Neglecting all the years of heavy criticism, Edward Heerema has been refusing to change the name of the notorious Pieter Schelte up till now. The construction of the vessel which has a length of 382 meters and is 124 meter wide began in 2007 and cost a total of €2.4 billion.
When the ship arrived at the port of Rotterdam for its final assembly in the Alexiahaven it was met by a strong wave of public protests. An even more intense public uproar began after Shell made an announcement that it was awarding the Brent Delta platform decommissioning contract to the Allseas’ vessel.
Image: Arjan Elmendorp
The ship was named after company owner Edward Heerema’s father who during World War II was a Waffen SS officer and after the war ended was sentenced to three years in prison, out of which he served a little less than half.

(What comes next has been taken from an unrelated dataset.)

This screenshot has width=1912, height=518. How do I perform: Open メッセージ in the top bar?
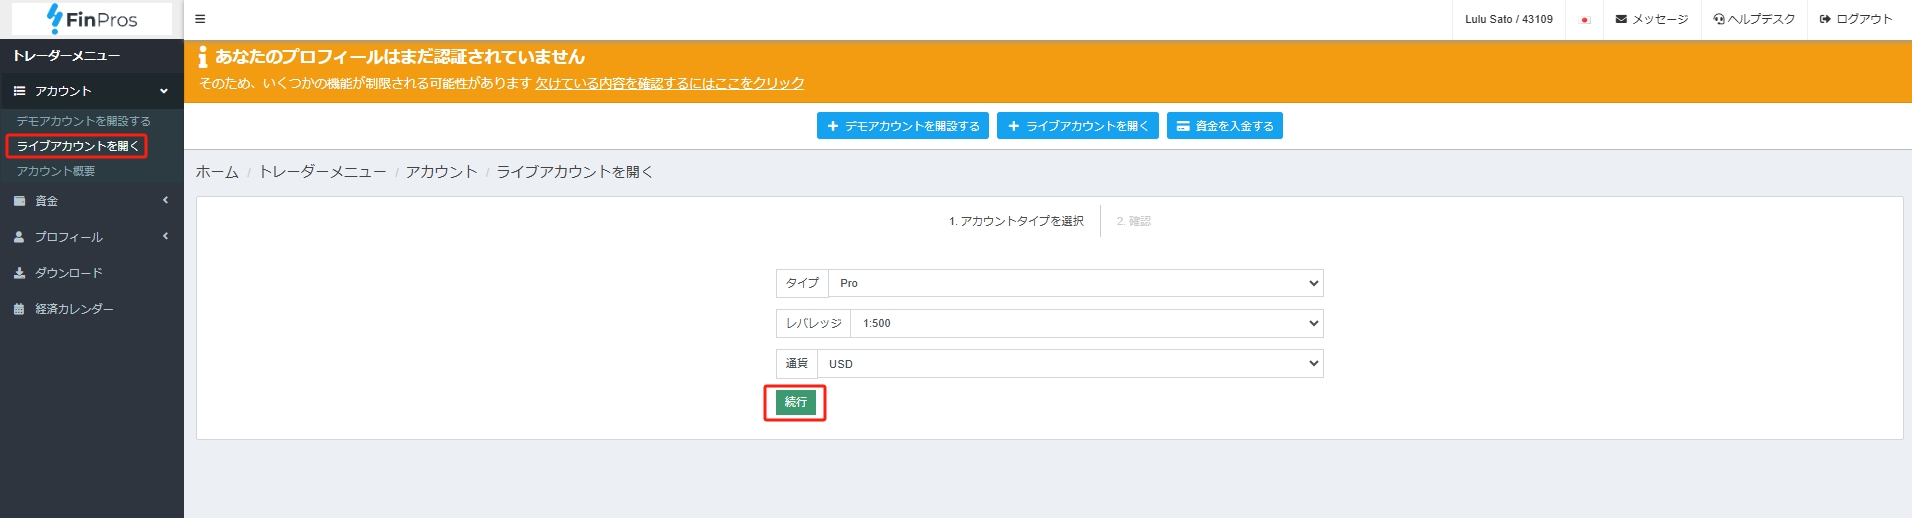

Earlier during this week, Allseas made a statement that it doesn't intend to change the name of the ship after having the company’s owner Edward Heerema explain the reasons for naming the vessel in question after his father.
However, after having to deal with quite an amount of fierce criticism, the company has finally agreed to rename the largest vessel in the world.
“Resulting from the widespread reactions over these last couple of days, Edward Heerema, president of the Allseas Group, has declared that the name of the ship that is Pieter Schelte will be changed,” Allseas commented via a statement. “We have never intended to offend anyone.”